Last night was...interesting. I met the guy who had canceled a daytime coffee date a couple of weeks ago. He was a nice guy. But he practices Polyamory. Why on earth did I want to meet this person, you ask? I was just curious about him. And the idea of getting to casually date someone while still freely seeking out other people did not sound unappealing to me. But. In the end I was not attracted to him. He was too old for me and kind of a screwball (ya think???). Chalk that one up to experience.
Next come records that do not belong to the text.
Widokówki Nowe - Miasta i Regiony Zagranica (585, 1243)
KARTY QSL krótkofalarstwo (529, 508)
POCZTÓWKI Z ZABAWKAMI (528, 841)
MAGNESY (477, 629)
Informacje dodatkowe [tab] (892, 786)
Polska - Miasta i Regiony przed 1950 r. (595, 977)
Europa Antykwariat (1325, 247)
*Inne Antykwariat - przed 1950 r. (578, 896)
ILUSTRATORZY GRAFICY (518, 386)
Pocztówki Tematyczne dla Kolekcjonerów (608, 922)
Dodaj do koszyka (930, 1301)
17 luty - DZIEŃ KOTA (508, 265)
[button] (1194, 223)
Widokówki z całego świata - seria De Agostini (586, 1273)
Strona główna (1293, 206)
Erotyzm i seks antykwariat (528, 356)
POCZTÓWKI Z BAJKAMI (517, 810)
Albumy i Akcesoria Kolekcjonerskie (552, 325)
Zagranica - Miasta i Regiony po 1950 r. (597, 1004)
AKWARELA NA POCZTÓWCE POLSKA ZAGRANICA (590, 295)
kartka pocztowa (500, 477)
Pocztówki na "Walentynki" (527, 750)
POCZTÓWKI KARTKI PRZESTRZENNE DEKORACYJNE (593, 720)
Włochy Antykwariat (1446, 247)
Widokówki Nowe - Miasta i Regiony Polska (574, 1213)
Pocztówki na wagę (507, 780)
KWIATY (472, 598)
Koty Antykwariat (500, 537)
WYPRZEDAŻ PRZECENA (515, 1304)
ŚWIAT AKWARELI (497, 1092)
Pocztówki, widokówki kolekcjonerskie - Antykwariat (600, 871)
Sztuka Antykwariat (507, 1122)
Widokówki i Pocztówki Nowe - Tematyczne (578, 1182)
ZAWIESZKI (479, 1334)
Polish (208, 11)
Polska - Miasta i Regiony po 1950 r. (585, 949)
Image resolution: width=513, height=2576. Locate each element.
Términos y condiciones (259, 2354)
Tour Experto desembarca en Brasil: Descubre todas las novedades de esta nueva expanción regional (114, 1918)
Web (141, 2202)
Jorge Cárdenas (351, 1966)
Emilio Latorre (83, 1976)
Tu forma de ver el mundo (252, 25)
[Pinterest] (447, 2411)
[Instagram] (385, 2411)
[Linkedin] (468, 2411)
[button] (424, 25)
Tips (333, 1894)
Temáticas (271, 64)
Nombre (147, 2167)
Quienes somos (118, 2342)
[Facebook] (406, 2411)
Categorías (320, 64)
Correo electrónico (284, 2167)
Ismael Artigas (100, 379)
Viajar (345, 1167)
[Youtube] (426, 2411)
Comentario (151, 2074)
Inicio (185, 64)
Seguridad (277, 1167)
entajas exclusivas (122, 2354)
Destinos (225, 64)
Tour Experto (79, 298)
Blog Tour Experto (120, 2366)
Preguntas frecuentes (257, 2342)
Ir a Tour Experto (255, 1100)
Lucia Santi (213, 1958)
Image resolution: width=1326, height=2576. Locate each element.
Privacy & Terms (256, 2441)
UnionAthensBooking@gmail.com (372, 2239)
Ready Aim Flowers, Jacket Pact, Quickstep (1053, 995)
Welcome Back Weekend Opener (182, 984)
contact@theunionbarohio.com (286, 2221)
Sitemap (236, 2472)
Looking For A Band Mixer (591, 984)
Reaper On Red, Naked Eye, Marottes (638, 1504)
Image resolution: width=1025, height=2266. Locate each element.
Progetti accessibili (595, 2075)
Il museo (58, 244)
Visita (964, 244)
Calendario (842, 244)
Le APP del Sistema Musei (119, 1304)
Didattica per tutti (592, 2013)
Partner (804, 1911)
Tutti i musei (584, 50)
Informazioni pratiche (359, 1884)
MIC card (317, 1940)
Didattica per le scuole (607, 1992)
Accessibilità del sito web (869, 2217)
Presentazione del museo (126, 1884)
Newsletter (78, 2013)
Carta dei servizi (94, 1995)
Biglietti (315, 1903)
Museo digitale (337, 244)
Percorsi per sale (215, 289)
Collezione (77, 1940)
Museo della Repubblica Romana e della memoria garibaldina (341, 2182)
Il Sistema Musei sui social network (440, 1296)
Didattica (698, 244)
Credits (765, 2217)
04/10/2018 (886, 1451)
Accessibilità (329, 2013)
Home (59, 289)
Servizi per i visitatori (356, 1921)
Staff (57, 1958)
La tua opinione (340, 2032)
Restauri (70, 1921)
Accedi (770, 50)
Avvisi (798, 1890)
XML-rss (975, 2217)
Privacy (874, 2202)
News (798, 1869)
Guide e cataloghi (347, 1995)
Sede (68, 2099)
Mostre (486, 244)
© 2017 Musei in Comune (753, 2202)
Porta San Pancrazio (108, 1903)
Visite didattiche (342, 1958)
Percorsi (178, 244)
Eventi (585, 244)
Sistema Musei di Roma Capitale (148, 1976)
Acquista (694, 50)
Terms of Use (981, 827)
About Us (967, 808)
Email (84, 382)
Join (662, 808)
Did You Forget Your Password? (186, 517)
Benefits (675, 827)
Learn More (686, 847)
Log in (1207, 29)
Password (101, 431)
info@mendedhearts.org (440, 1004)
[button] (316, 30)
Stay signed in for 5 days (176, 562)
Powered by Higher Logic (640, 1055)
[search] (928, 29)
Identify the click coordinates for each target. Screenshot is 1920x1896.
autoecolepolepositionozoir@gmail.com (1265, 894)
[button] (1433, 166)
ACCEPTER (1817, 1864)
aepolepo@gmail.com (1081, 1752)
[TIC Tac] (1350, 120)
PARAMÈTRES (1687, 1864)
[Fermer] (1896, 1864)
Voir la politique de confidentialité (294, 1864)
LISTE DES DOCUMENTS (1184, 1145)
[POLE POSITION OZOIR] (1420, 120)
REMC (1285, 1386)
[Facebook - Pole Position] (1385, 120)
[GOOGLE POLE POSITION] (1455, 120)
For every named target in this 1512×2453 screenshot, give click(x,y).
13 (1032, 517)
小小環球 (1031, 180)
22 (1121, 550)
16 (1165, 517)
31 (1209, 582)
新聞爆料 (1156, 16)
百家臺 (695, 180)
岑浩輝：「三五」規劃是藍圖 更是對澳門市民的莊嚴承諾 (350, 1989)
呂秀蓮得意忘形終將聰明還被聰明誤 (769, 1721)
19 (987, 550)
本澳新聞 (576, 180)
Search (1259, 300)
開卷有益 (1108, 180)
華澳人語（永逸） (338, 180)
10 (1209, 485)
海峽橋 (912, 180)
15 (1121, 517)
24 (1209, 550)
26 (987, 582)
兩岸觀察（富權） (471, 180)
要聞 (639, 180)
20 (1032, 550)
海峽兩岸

And that was the end of my Plenty of Fish experiences. The horrible little troll, the guy who stood me up, and Mister Polyamory. I deleted my account tonight so ex-cons can no longer jerk off to my pictures. As I was exiting the site for the last time they asked for feedback and I told them their site was the ghetto pond scum magnet from hell. Oh, and their phone app blows.
I was supposed to meet 3D Animator tonight but alas he fell off the face of the earth. By noon I checked in to see if we were still getting together and he said he was so sorry, he was stuck on a project that had to be delivered by the 4th. By 1 pm I had a date with someone else.
Tonight was a guy who had messaged me some weeks ago and then disappeared. He popped up again today as I was on line at In-N-Out. We agreed to meet for coffee.
He was ok. As with most people, I'd see him again. But I doubt I'll hear from him. I think he's the typical online dater - nobody is ever perfect enough. He said he'd been meeting a lot of good people but none he liked enough to call again. Sounds like everyone I met in my thirties. So we talked about home renovations and interest rates and taxes. I got a free green tea latte. Next!!!
Tomorrow I may meet this guy who is 6'5" and plays trumpet but doesn't seem to know any actual jazz trumpet players. He is very sharp and funny but won't seem to make an actual plan, and I don't feel that attracted to him. Oh well. If he doesn't call me I'll just go see a movie by myself. I don't give a fuck.
Are you exhausted reading this? It's actually not as demoralizing as it sounds. You just have to have the right attitude - it's about the journey. If you're fixated on meeting some perfect person you'll just get upset and frustrated. Think of it as meeting some interesting people, being out at night without kids and having something to get dressed up for. I find it all highly entertaining. It's nice to have things to look forward to, and overall I've met some really cool people even if we're not a match.
I am still holding out hope I'll get a man to come to Palm Springs with me, but that is looking extremely unlikely at the moment. Keep your fingers crossed for me.